Summary: No proper events or error message notified, when the host upgrade fails
Product: [oVirt] ovirt-engine Reporter: SATHEESARAN <sasundar>
Component: Frontend.WebAdminAssignee: Dana <delfassy>
Status: CLOSED CURRENTRELEASE QA Contact: bipin <bshetty>
Severity: medium Docs Contact:
Priority: medium    
Version: 4.3.0CC: bshetty, bugs, delfassy, godas, lleistne, mperina, rhs-bugs, sabose, sankarshan, sasundar
Target Milestone: ovirt-4.3.4Keywords: Reopened, Tracking
Target Release: 4.3.4Flags: pm-rhel: ovirt-4.3+
lleistne: testing_ack+
Hardware: x86_64   
OS: Linux   
Whiteboard:
Fixed In Version: ovirt-engine-4.3.4 Doc Type: If docs needed, set a value
Doc Text:
Story Points: ---
Clone Of: 1649502 Environment:
Last Closed: 2019-06-11 06:25:42 UTC Type: ---
Regression: --- Mount Type: ---
Documentation: --- CRM:
Verified Versions: Category: ---
oVirt Team: Infra RHEL 7.3 requirements from Atomic Host:
Cloudforms Team: --- Target Upstream Version:
Embargoed:
Bug Depends On:    
Bug Blocks: 1649502    

Description SATHEESARAN 2019-02-26 11:18:03 UTC
Description of problem:
-----------------------

When upgrade of RHVH host is initiated from RHV Manager UI, the host is first moved in to maintenance, redhat-virtualization-host-image-update is updated, then the host is rebooted.

As part of this upgrade/update procedure, in case, if moving the host in to maintenance fails, there are no proper events or messages notified to the user 

Version-Release number of selected component (if applicable):
-------------------------------------------------------------
RHHI-V 1.5 ( RHV 4.2.7 & RHGS 3.4.1 )

How reproducible:
-----------------
Always

Steps to Reproduce:
-------------------
1. Stop one of the brick of the volume in host1
2. Try to upgrade host2 from RHV Manager UI

Actual results:
---------------
Upgrade initiated from RHV Manager UI silently fails without throwing any errors or events

Expected results:
-----------------
Upgrade should fail with meaningful error or event, so that user will be aware the reason behind the failure.

Additional info:
----------------
While moving the host in to maintenance, by stopping gluster service, there are proper error messages that were thrown. The same should be implemented for upgrade/update procedure initiated from RHV Manager UI

Comment 1 Martin Perina 2019-02-28 11:53:55 UTC
The issue was most probably fixed by BZ1631215, which was released as a part of RHV 4.2.8, so could you please retest with updated version?

Comment 2 bipin 2019-03-07 06:50:07 UTC
Hi Martin,

I tested in rhvh-4.3.0.5-0.20190305, still see the issue persisting.

Pasting the comments from cloned bug:

So as mentioned in the steps executed, we can clearly see that the quorum will be lost if we upgrade Host2 (since already brick in Host 1 is down).
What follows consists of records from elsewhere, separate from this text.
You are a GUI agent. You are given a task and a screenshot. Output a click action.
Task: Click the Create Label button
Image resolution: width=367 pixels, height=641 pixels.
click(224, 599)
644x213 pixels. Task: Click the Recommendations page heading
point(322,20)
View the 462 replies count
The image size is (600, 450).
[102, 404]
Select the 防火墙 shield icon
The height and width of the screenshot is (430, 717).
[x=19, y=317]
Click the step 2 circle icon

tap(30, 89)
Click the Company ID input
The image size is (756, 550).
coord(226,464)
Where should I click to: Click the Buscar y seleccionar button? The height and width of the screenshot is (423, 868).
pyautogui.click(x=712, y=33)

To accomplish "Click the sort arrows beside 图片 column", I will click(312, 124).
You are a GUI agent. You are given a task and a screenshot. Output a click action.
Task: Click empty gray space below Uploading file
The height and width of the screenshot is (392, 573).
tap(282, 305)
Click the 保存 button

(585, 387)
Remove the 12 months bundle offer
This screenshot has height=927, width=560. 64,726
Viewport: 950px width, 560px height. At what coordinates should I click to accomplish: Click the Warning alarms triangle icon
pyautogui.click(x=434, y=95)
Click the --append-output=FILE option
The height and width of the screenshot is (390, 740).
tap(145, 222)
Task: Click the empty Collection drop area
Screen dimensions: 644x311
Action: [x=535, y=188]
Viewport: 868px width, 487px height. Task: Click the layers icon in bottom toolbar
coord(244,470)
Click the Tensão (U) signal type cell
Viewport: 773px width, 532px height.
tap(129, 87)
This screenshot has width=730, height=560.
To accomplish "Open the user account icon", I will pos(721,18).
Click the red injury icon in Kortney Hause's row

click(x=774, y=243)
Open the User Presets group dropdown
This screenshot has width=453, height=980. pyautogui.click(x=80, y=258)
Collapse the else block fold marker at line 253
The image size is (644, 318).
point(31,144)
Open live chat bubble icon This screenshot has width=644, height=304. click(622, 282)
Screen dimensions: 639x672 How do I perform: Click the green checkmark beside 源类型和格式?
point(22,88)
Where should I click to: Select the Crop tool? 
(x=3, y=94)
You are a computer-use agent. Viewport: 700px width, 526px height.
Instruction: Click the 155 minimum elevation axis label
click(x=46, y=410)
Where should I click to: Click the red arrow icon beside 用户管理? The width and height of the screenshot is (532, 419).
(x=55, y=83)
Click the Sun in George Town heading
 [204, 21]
But in UI when we try upgrading i don't see any warning  while upgrading like say "The quorum will be lost" so something like that sort, and also it fails without any specific error event through which user can assume.

Comment 3 Martin Perina 2019-03-07 09:33:54 UTC
(In reply to bipin from comment #2)
> Hi Martin,
> 
> I tested in rhvh-4.3.0.5-0.20190305, still see the issue persisting.
> 
> Pasting the comments from cloned bug:
> 
> So as mentioned in the steps executed, we can clearly see that the quorum
> will be lost if we upgrade Host2 (since already brick in Host 1 is down).
> But in UI when we try upgrading i don't see any warning  while upgrading
> like say "The quorum will be lost" so something like that sort, and also it
> fails without any specific error event through which user can assume.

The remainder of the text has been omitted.